# Общий раздел > Образование и развитие > Беларусы мы! >  Выборы.

## vova230

Проведем предварительное голосование. Кто из кандидатов по вашему мнению наиболее достоин стать Президентом? Выбираем только одного.
Опрос анонимный, все как в настоящих выборах. Опрос будет закрыт накануне настоящих выборов.

----------


## Sanych

Я пока точно знаю против кого буду голосовать. А за кого... Буду голосовать за того, кто наберёт больше всех голосов по предварительным итогам. А вообще пока между Санниковым и Некляевым.

----------


## SDS

> Я пока точно знаю против кого буду голосовать. А за кого... Буду голосовать за того, кто наберёт больше всех голосов по предварительным итогам. А вообще пока между Санниковым и Некляевым.


между не получится, надо определяться

----------


## vova230

Да, я тоже могу определить нескольких за кого я НЕ буду голосовать, а вот за кого сказать действительно трудно. Почему-то тоже склоняюсь к Некляеву, Статкевичу и возможно Терещенко. У всех их есть свои достоинства и свои недостатки.
Жаль нельзя заглянуть в будущее.

----------


## Sanych

> между не получится, надо определяться


Я определённо знаю главное. За кого я точно не проголосую.

----------


## vova230

Очень жаль, что нет единого кандидата, чем больше выбор, тем больше будет разброс. Вся надежда на второй тур.

----------


## Sanych

Да только второго тура может и не быть, по анализу ЦИК конечно.

----------


## vova230

Вот то-то и оно.
Все думаю будет зависить от Минска.

----------


## SDS

> Да, я тоже могу определить нескольких за кого я НЕ буду голосовать, а вот за кого сказать действительно трудно. Почему-то тоже склоняюсь к Некляеву, Статкевичу и возможно Терещенко. У всех их есть свои достоинства и свои недостатки.
> Жаль нельзя заглянуть в будущее.


 Президент нам нужен как гарант (коего нынче не имеем)
 А правительством и Сидорский достойно руководит, только связан он  его неумными амбициями

----------


## .29

Санников - жук.
Некляев - поэт.
Статкевич - военный и жук.
Ромашевский - под знаменами христианства.
Романчук - либераст.
Терещенко - автор нереальных предложений.

Кто там еще?
Пока что оптимальный вариант для меня - воздержаться от голосования, чтоб не быть причастным к выбору очередного.

----------


## PatR!oT

К примеру для меня  я буду голосовать за Санникова  у него  больше шансов побороться с Лукашенко  и при этом если мы выберем  кого либо из оппозиции будь то Санников или тот Романчук ,или Некляев  то они все будут  у власти если конечно победят на выборах , они объединятся  так как у них одна общая цель и каждому найдется работа  и будут у нас у власти не только колхозники . но и либералисты , христиане , и военные и так далее!!!!!

----------


## .29

> и при этом если мы выберем  кого либо из оппозиции будь то Санников или тот Романчук ,или Некляев  то они все будут  у власти если конечно победят на выборах , они объединятся  так как у них одна общая цель


Да-да, именно поэтому они объединили усилия и выдвинули единого кандидата от оппозиции.

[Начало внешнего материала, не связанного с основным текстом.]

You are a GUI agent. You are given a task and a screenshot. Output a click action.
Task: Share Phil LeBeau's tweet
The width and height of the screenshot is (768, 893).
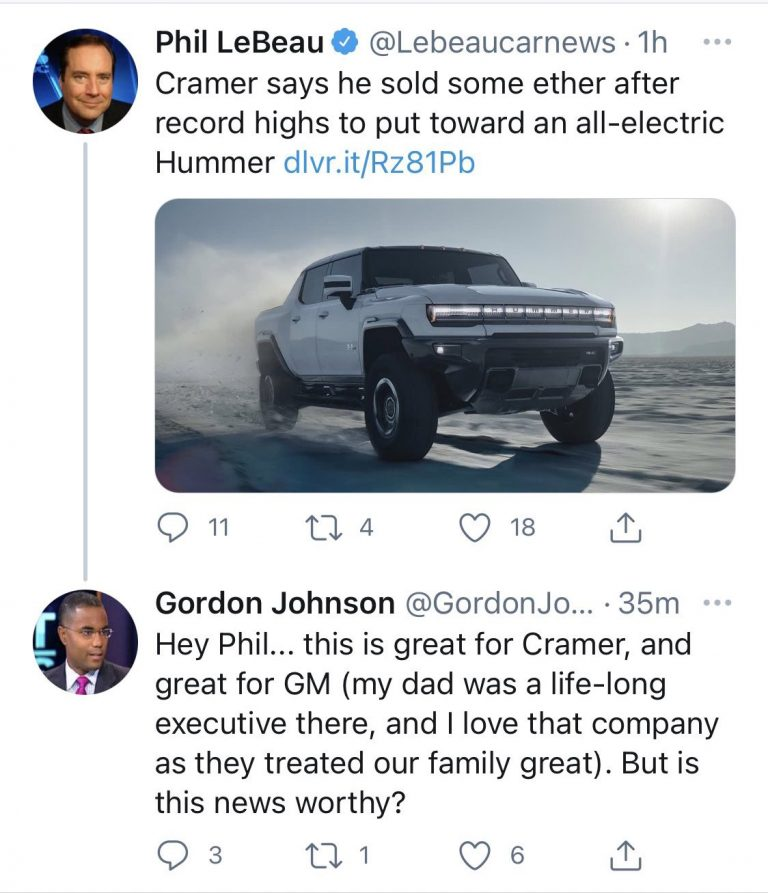623,527

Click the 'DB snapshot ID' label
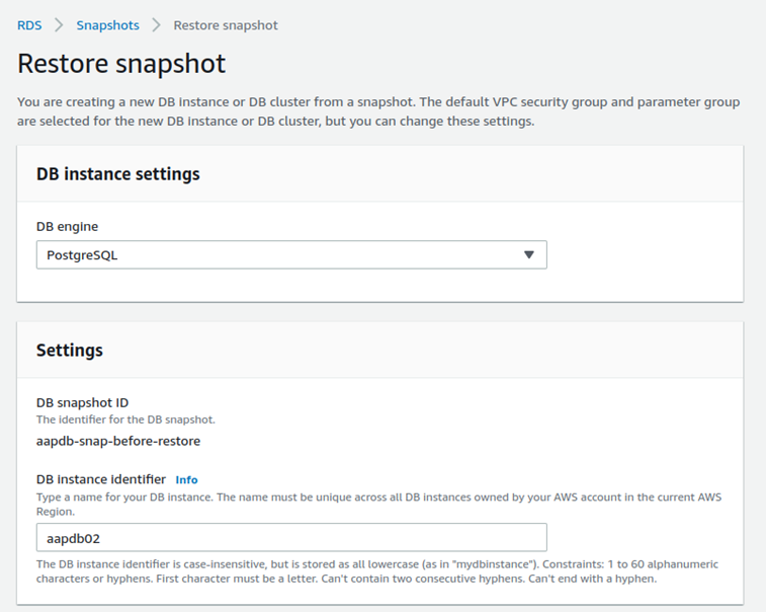tap(82, 403)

> и каждому найдется работа  и будут у нас у власти не только колхозники . но и либералисты , христиане , и военные и так далее!!!!!


И прилетит вдруг волшебник в голубом вертолете и бесплатно покажет кино.

----------


## vova230

Если не пойти голосовать, то тем самым отдать голос за "единого" и "непорочного", то-же самое если голосовать против всех.

----------


## .29

Нет, это разные вещи.

----------


## vova230

Точно могу сказать, что для подтасовки выборов применяется и такой метод, как проставление "птички", если вариант голосования не подходит. Поэтому я иду голосовать со своим маркером зеленого цвета.

----------


## vova230

Предварительные итоги можно подвести:
Лидер Лукашенко А.
Второе место Некляев В.
Интересно будет увидеть окончательные итоги. Ждем понедельника. Не думаю что в реальности ситуация кардинально изменится.

----------


## .29

> Точно могу сказать, что для подтасовки выборов применяется и такой метод, как проставление "птички", если вариант голосования не подходит. Поэтому я иду голосовать со своим маркером зеленого цвета.

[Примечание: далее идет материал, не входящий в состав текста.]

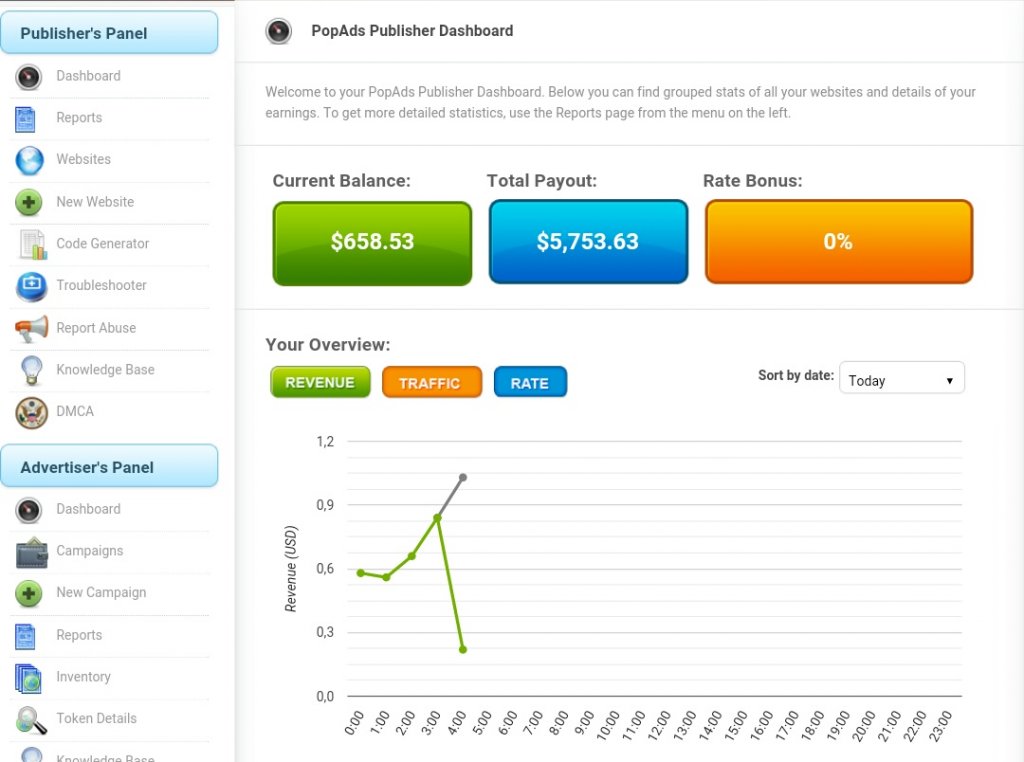Show the Revenue chart
Screen dimensions: 1024x762
320,382
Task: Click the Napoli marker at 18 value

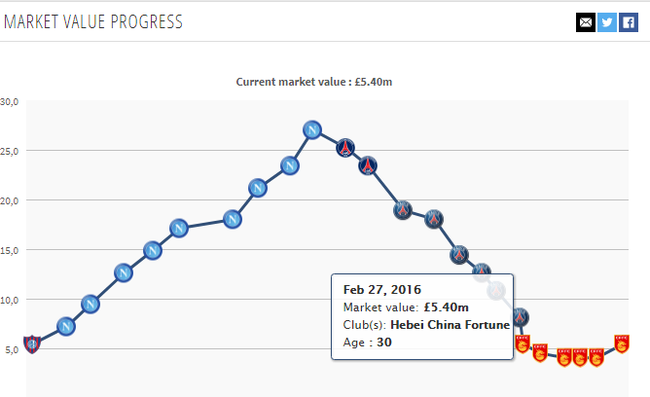Action: click(233, 219)
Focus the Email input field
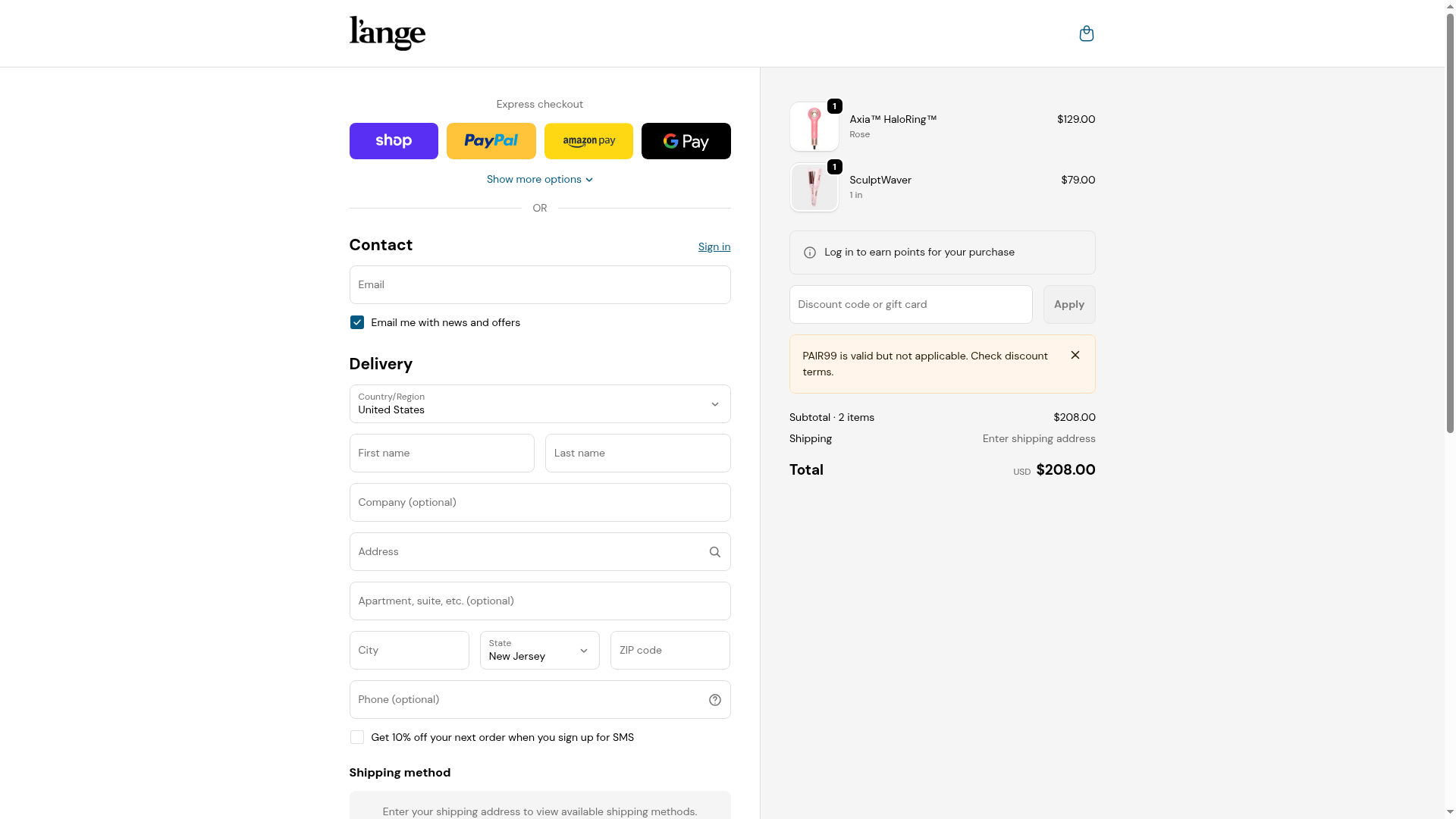The image size is (1456, 819). pyautogui.click(x=539, y=284)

Расскажи, как ты представляешь механизм подтасовки?

----------


## .29

Ах да, будет у меня инсайдерская инфа о результатах голосования на одном из участков. Будет интересно сравнить с общими результатами.

----------


## Sanych

> Расскажи, как ты представляешь механизм подтасовки?


Вот так - [Скрытая ссылка. Необходима регистрация. ]

----------


## vova230

> Расскажи, как ты представляешь механизм подтасовки?





> Точно могу сказать, что для подтасовки выборов применяется и такой метод, как проставление "птички", если вариант голосования не подходит. Поэтому я иду голосовать со своим маркером зеленого цвета.


Что там еще добавить?

----------


## vova230

Вот на одних выборах видел по телевидению вскрытие урны. Вроде все нормально, с соответствующим комментарием о честных выборах. но вот только один такой прокол, из урны выпали бюллетени сложенные ровной кучкой. А я как человек много работающий с бумагой знаю, что не могут разрозненные листики сложиться в ровную стопку, равно как и не может ровная стопка бумаги рассыпаться если ее бросить на стол. Значит отсюда сразу становится ясно, что стопка эта попала в урну еще до ее опечатывания. И это произошло в Минске, что уж говорить об участках на переферии?

----------


## .29

> Что там еще добавить?


А кто проставляет? И что при этом делают наблюдатели?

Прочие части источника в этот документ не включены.